Records from a dataset
==============================

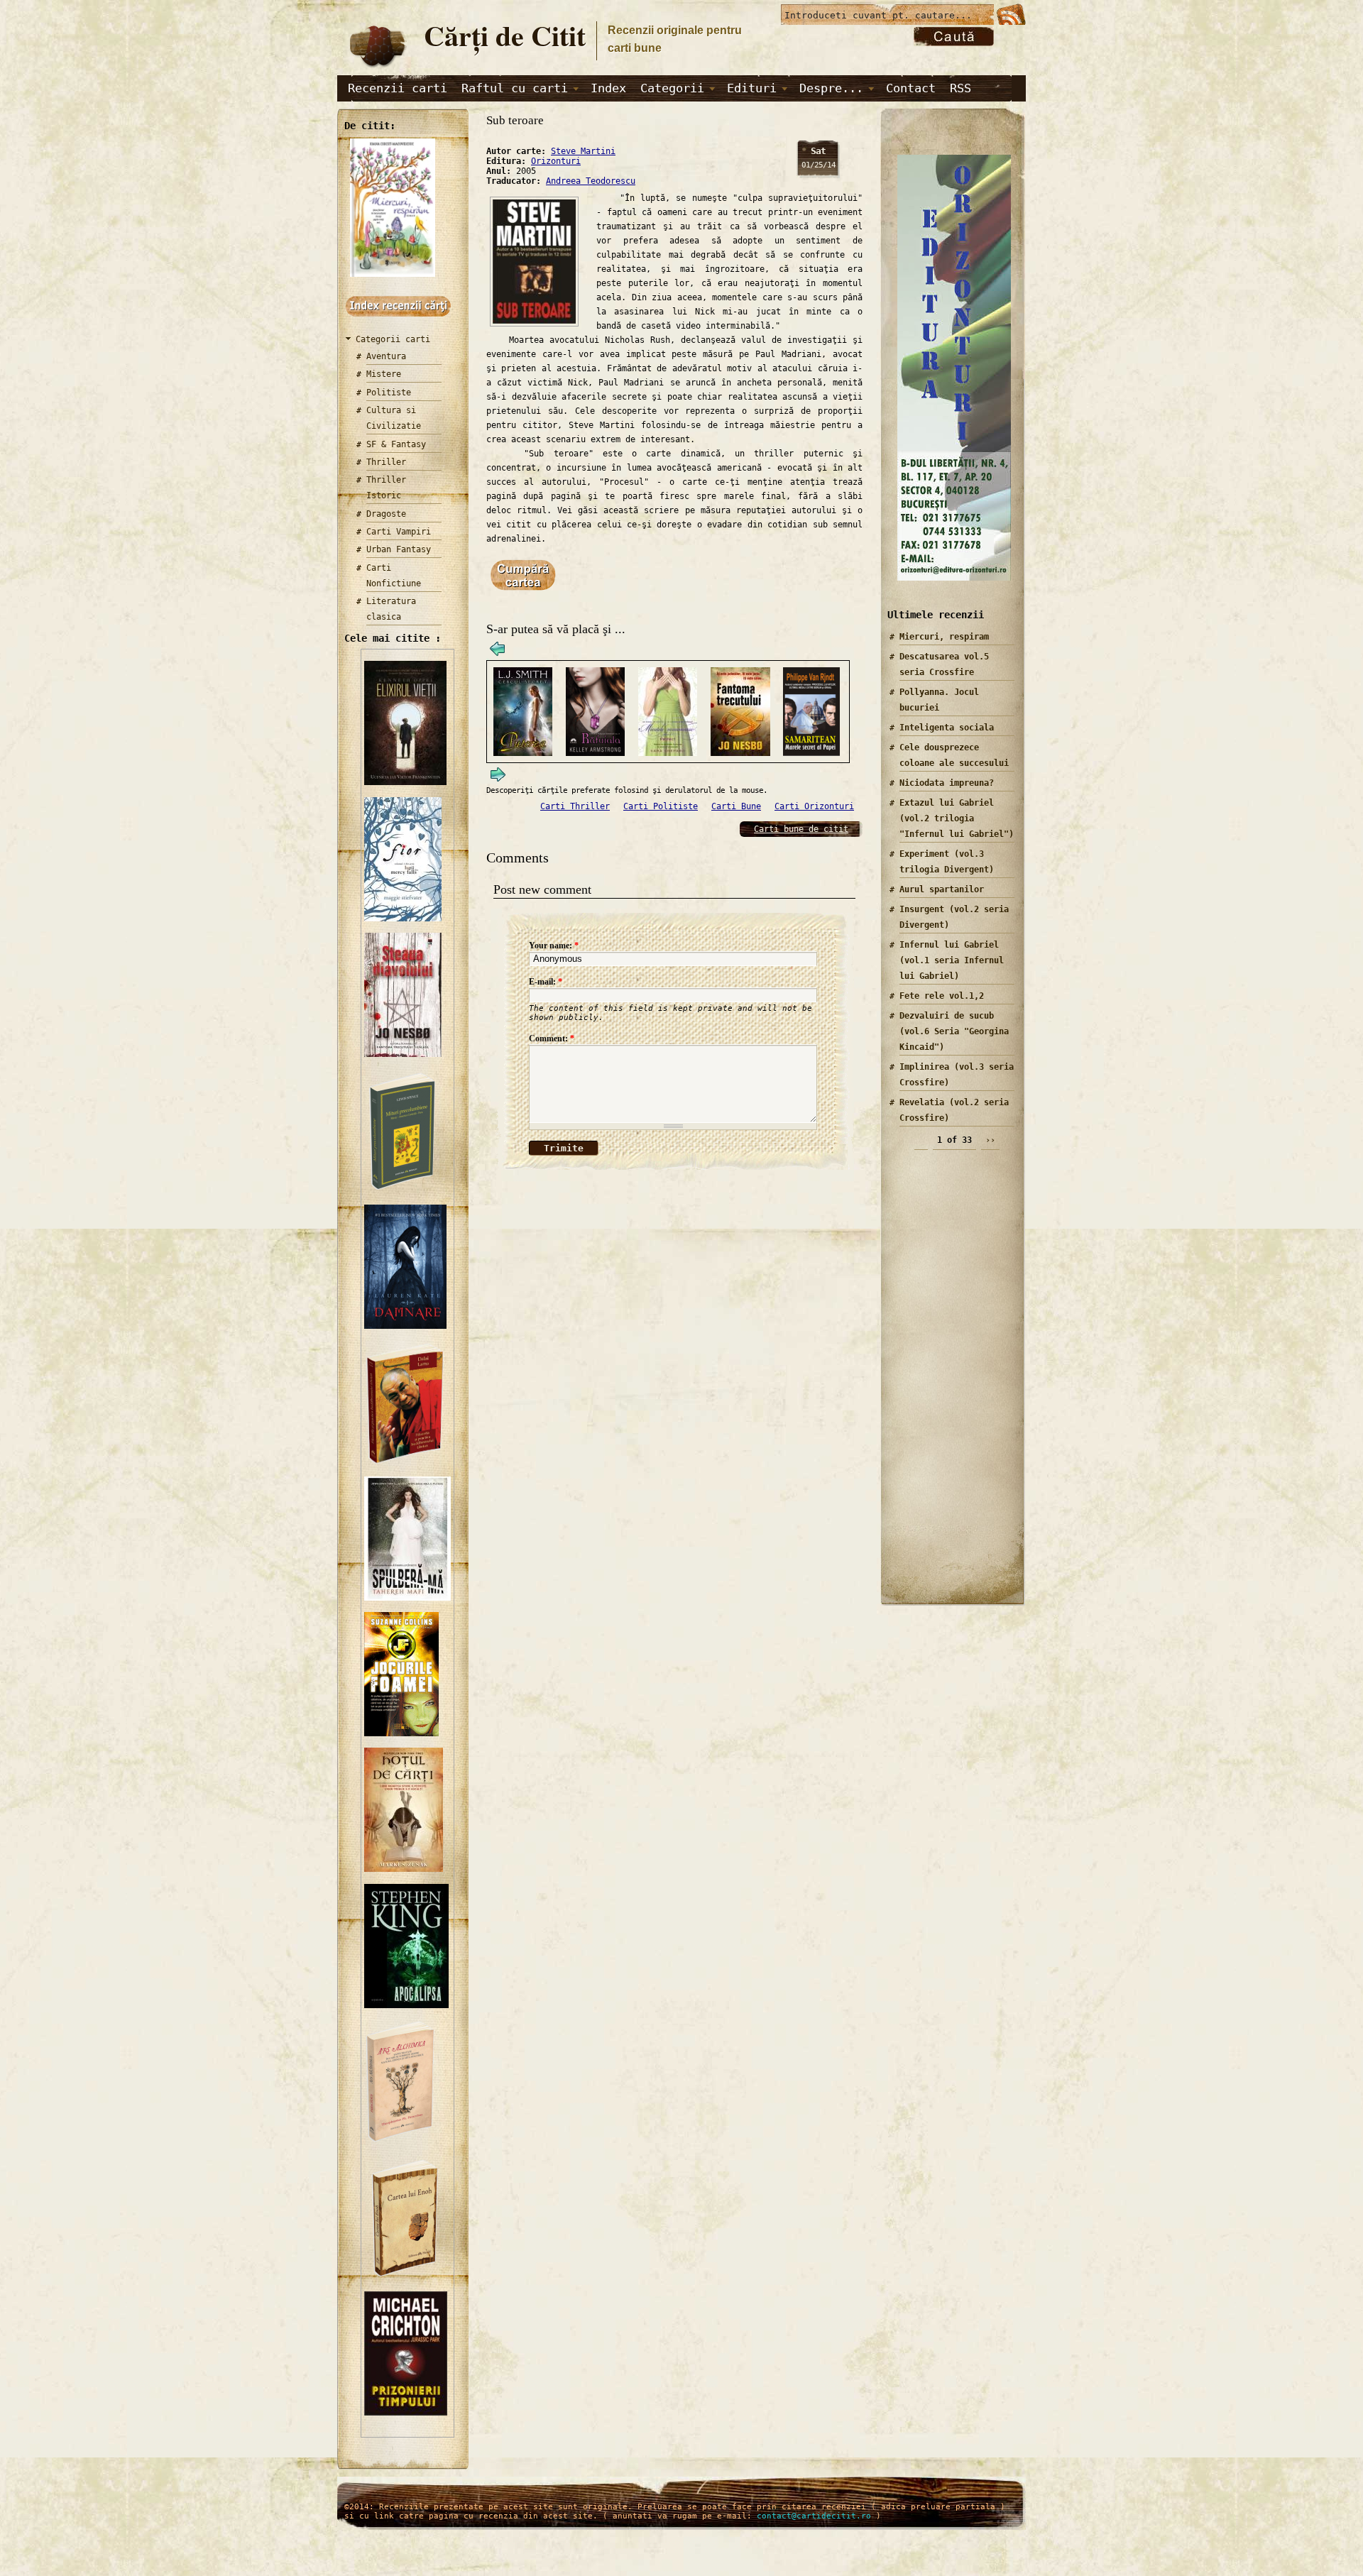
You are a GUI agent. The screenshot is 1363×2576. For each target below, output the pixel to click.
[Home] (377, 68)
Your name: (554, 945)
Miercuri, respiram (944, 637)
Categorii (672, 88)
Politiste (388, 393)
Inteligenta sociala (946, 728)
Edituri (752, 88)
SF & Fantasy (396, 444)
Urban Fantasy (398, 549)
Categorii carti (393, 339)
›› (990, 1140)
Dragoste (386, 514)
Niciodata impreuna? (946, 783)
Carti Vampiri (398, 532)
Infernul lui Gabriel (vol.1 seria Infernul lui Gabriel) (951, 960)
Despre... (831, 88)
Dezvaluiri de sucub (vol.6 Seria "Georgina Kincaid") (954, 1031)
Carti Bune (736, 806)
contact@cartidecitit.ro (814, 2516)
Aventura (386, 356)
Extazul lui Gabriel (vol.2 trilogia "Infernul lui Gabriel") (956, 818)
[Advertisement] (948, 1383)
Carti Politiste (660, 806)
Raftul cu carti (514, 88)
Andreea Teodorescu (590, 181)
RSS (960, 88)
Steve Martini (583, 151)
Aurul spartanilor (941, 889)
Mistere (383, 374)
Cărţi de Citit (505, 35)
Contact (911, 88)
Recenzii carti (397, 88)
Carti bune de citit (801, 829)
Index (608, 88)
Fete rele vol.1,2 (941, 996)
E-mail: (545, 982)
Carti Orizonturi (814, 806)
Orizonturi (556, 161)
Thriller (386, 462)
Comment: (551, 1038)
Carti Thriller (575, 806)
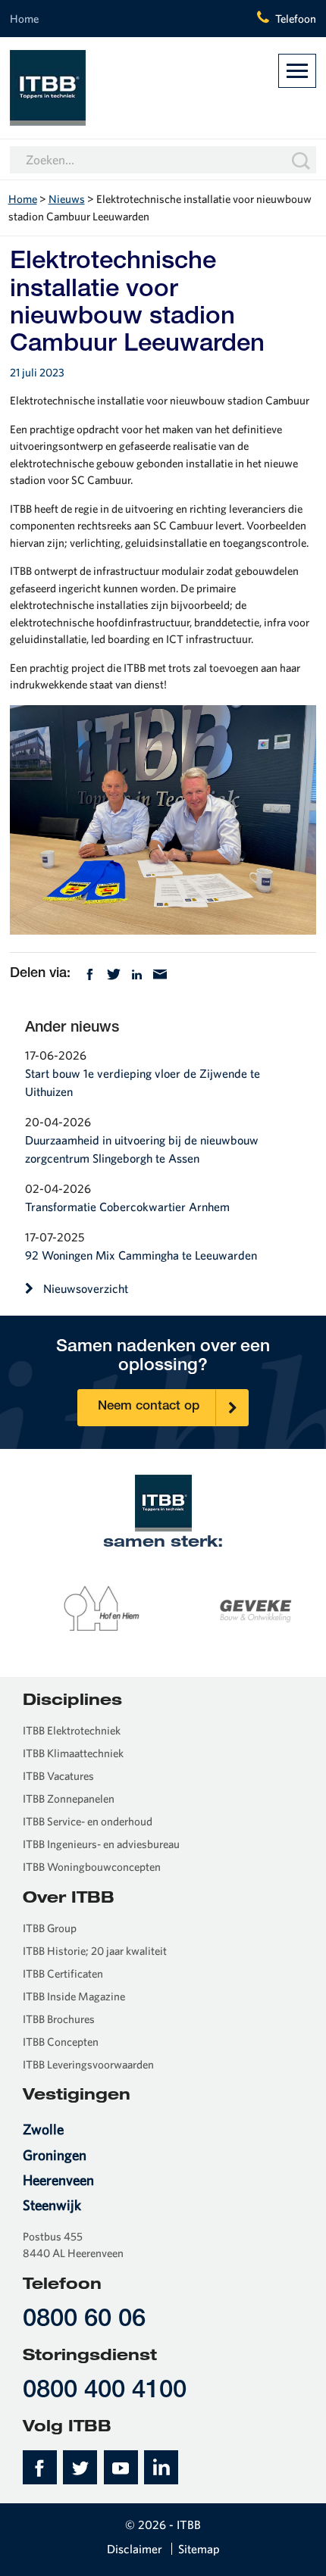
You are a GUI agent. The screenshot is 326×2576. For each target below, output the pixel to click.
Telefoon (295, 18)
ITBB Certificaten (63, 1973)
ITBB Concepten (61, 2041)
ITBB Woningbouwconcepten (92, 1866)
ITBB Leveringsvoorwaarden (88, 2064)
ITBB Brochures (59, 2018)
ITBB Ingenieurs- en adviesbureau (101, 1844)
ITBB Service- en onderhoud (87, 1821)
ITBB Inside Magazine (74, 1996)
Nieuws (67, 198)
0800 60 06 (84, 2320)
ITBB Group (50, 1928)
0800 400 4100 (105, 2391)
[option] (87, 1608)
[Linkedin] (137, 972)
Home (24, 18)
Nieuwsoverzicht (85, 1288)
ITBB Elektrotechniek (72, 1730)
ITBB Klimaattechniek (73, 1753)
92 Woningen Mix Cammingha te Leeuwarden (141, 1255)
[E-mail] (160, 972)
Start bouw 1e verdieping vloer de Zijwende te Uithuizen (142, 1082)
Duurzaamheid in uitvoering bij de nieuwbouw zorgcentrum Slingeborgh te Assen (142, 1149)
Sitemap (199, 2549)
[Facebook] (90, 972)
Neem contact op (148, 1406)
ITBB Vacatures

==============================

#### EXERCISE DETAILS
Return the lines from the one containing "Edituri (752, 88)" through the last line of the records, both included, exactly as written and with no pictures.

#### YOUR RESPONSE
Edituri (752, 88)
SF & Fantasy (396, 444)
Urban Fantasy (398, 549)
Categorii carti (393, 339)
›› (990, 1140)
Dragoste (386, 514)
Niciodata impreuna? (946, 783)
Carti Vampiri (398, 532)
Infernul lui Gabriel (vol.1 seria Infernul lui Gabriel) (951, 960)
Despre... (831, 88)
Dezvaluiri de sucub (vol.6 Seria "Georgina Kincaid") (954, 1031)
Carti Bune (736, 806)
contact@cartidecitit.ro (814, 2516)
Aventura (386, 356)
Extazul lui Gabriel (vol.2 trilogia "Infernul lui Gabriel") (956, 818)
[Advertisement] (948, 1383)
Carti Politiste (660, 806)
Raftul cu carti (514, 88)
Andreea Teodorescu (590, 181)
RSS (960, 88)
Steve Martini (583, 151)
Aurul spartanilor (941, 889)
Mistere (383, 374)
Cărţi de Citit (505, 35)
Contact (911, 88)
Recenzii carti (397, 88)
Carti bune de citit (801, 829)
Index (608, 88)
Fete rele vol.1,2 (941, 996)
E-mail: (545, 982)
Carti Orizonturi (814, 806)
Orizonturi (556, 161)
Thriller (386, 462)
Comment: (551, 1038)
Carti Thriller (575, 806)
You are a GUI agent. The screenshot is 326×2576. For each target below, output the pixel to click.
Telefoon (295, 18)
ITBB Certificaten (63, 1973)
ITBB Concepten (61, 2041)
ITBB Woningbouwconcepten (92, 1866)
ITBB Leveringsvoorwaarden (88, 2064)
ITBB Brochures (59, 2018)
ITBB Ingenieurs- en adviesbureau (101, 1844)
ITBB Service- en onderhoud (87, 1821)
ITBB Inside Magazine (74, 1996)
Nieuws (67, 198)
0800 60 06 (84, 2320)
ITBB Group (50, 1928)
0800 400 4100 (105, 2391)
[option] (87, 1608)
[Linkedin] (137, 972)
Home (24, 18)
Nieuwsoverzicht (85, 1288)
ITBB Elektrotechniek (72, 1730)
ITBB Klimaattechniek (73, 1753)
92 Woningen Mix Cammingha te Leeuwarden (141, 1255)
[E-mail] (160, 972)
Start bouw 1e verdieping vloer de Zijwende te Uithuizen (142, 1082)
Duurzaamheid in uitvoering bij de nieuwbouw zorgcentrum Slingeborgh te Assen (142, 1149)
Sitemap (199, 2549)
[Facebook] (90, 972)
Neem contact op (148, 1406)
ITBB Vacatures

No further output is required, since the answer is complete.